● **EXERCISE OBJECTIVE**:
Each line that includes the word "Image" should be copied from the records.

Stored records
- - - - -

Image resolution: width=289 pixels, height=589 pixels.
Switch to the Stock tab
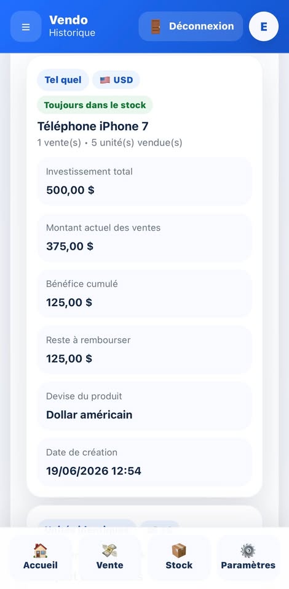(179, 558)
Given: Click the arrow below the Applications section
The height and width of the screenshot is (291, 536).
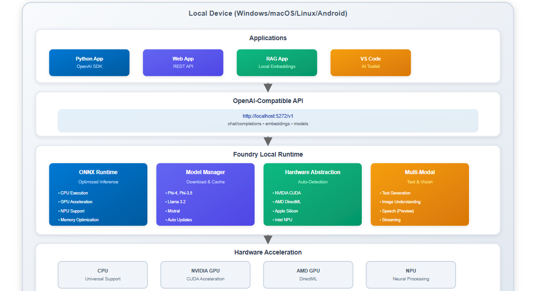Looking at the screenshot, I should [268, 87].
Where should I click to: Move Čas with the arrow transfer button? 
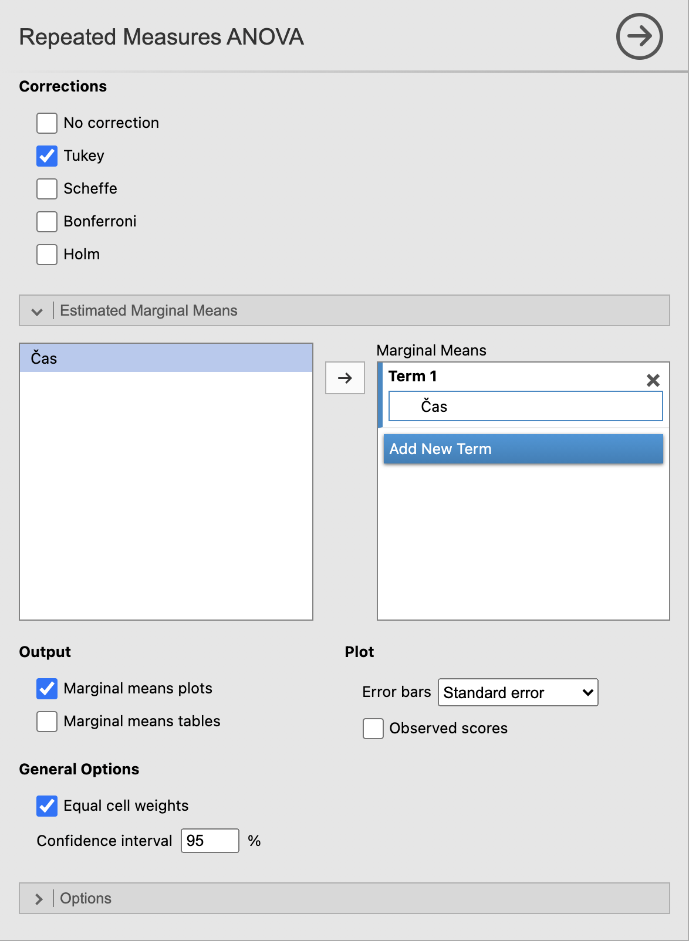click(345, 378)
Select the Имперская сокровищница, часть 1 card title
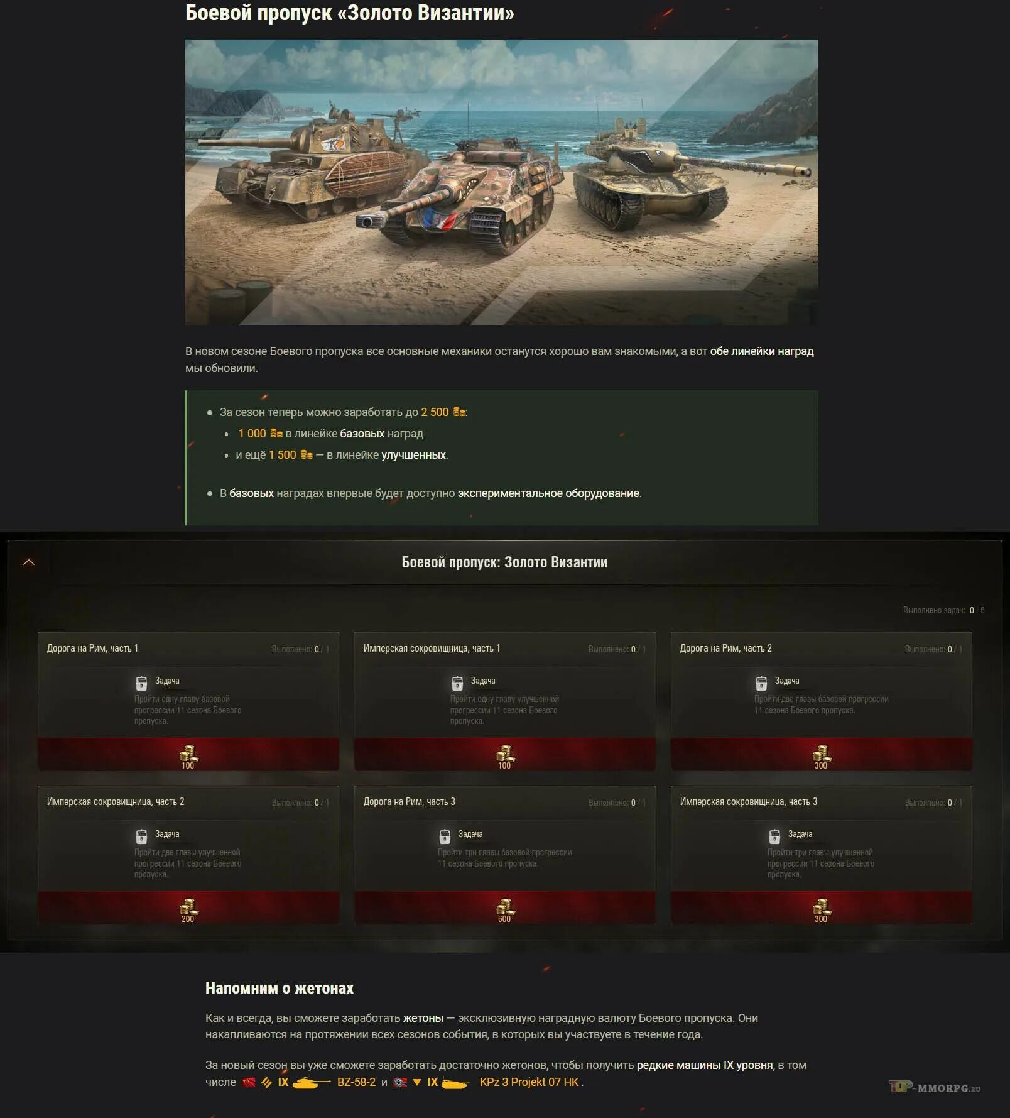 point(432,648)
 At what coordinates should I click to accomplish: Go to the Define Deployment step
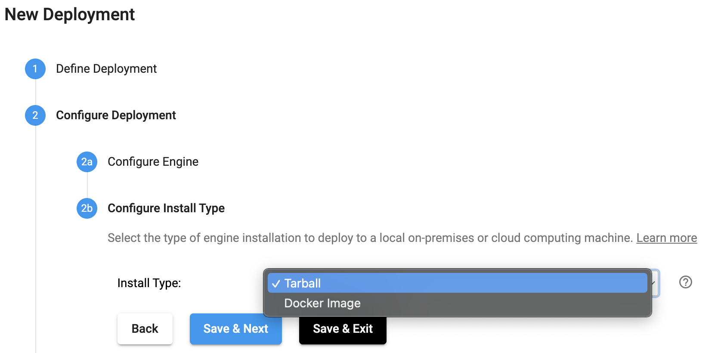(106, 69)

- - - - -

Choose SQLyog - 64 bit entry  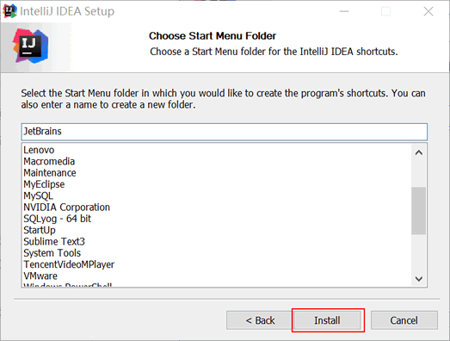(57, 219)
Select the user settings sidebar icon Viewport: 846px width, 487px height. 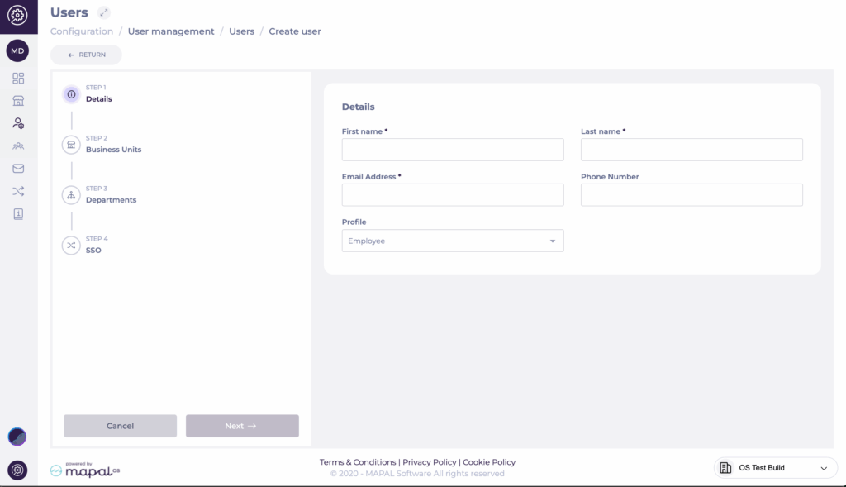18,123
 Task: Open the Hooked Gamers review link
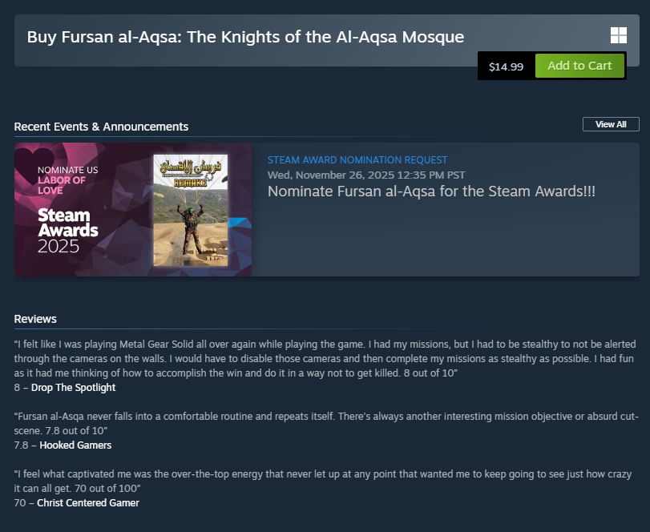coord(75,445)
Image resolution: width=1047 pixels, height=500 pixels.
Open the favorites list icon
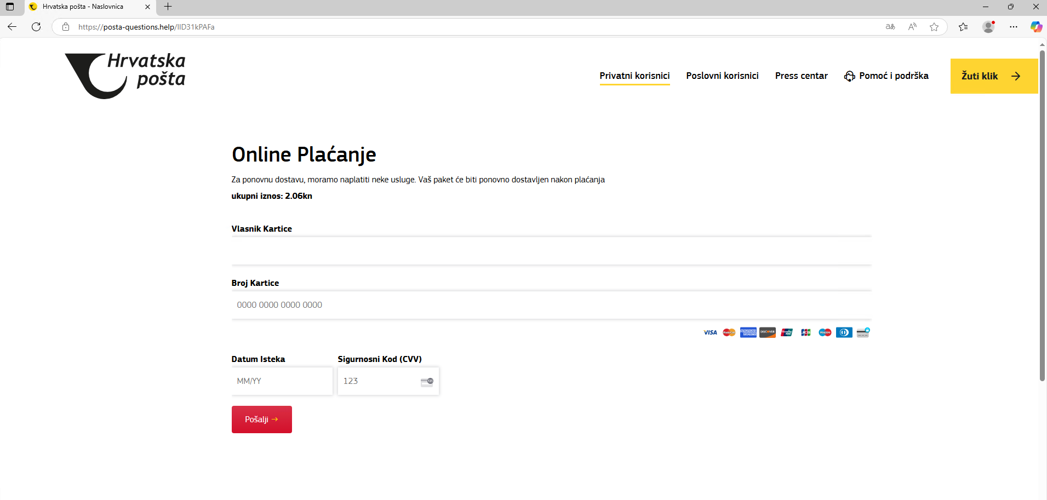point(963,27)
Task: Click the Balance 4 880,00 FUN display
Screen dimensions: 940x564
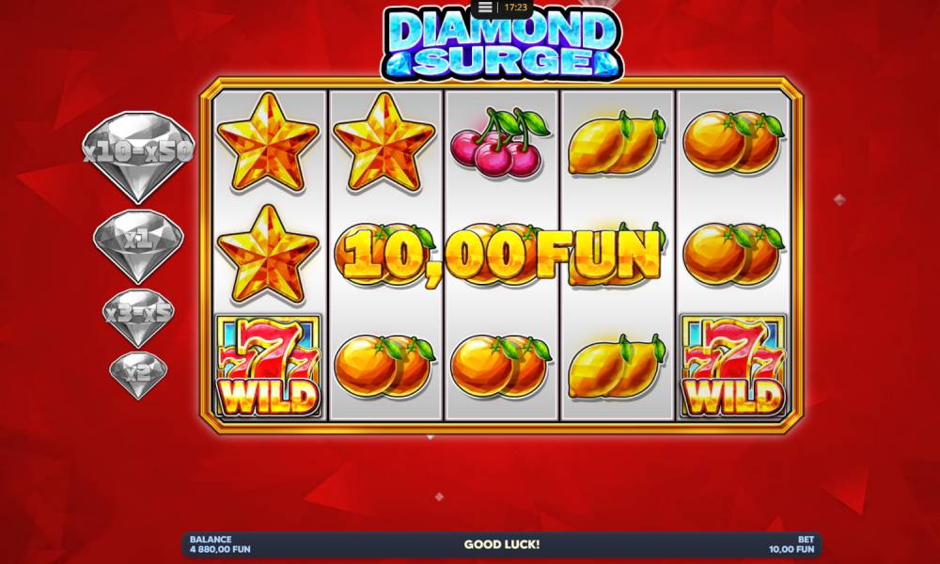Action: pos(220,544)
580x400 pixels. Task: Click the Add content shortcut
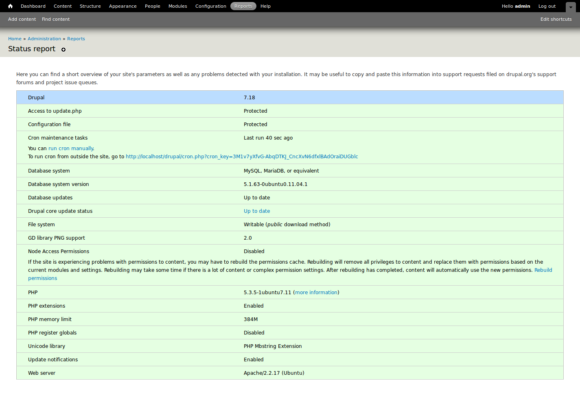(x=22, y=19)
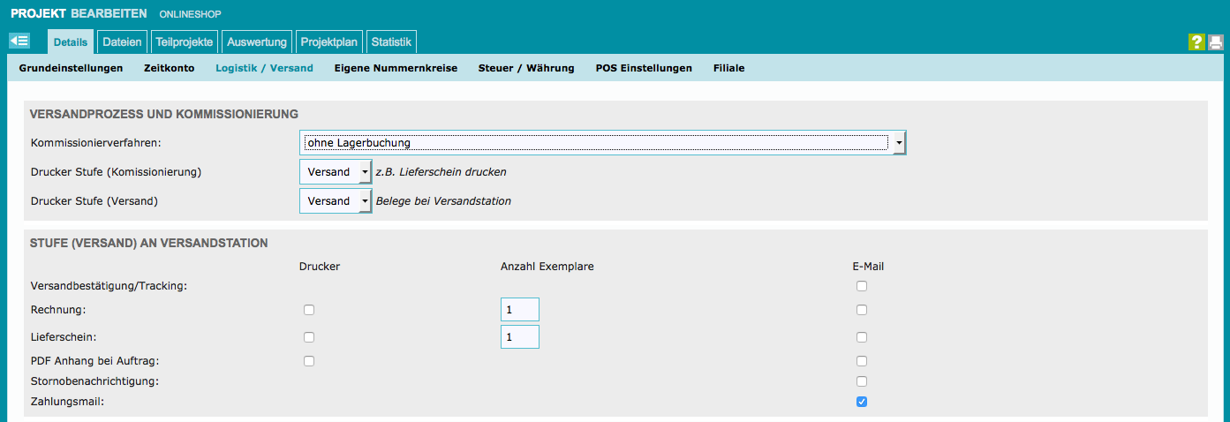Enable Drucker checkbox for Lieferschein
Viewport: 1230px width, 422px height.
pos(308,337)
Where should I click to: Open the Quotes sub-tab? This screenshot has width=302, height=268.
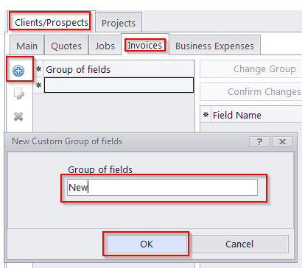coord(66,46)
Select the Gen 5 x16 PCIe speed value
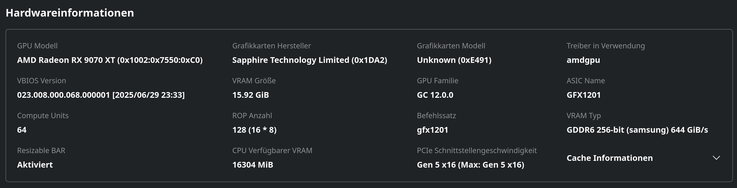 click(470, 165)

- - - - -

● **SOLUTION**:
Image resolution: width=289 pixels, height=589 pixels.
Image resolution: width=1047 pixels, height=500 pixels.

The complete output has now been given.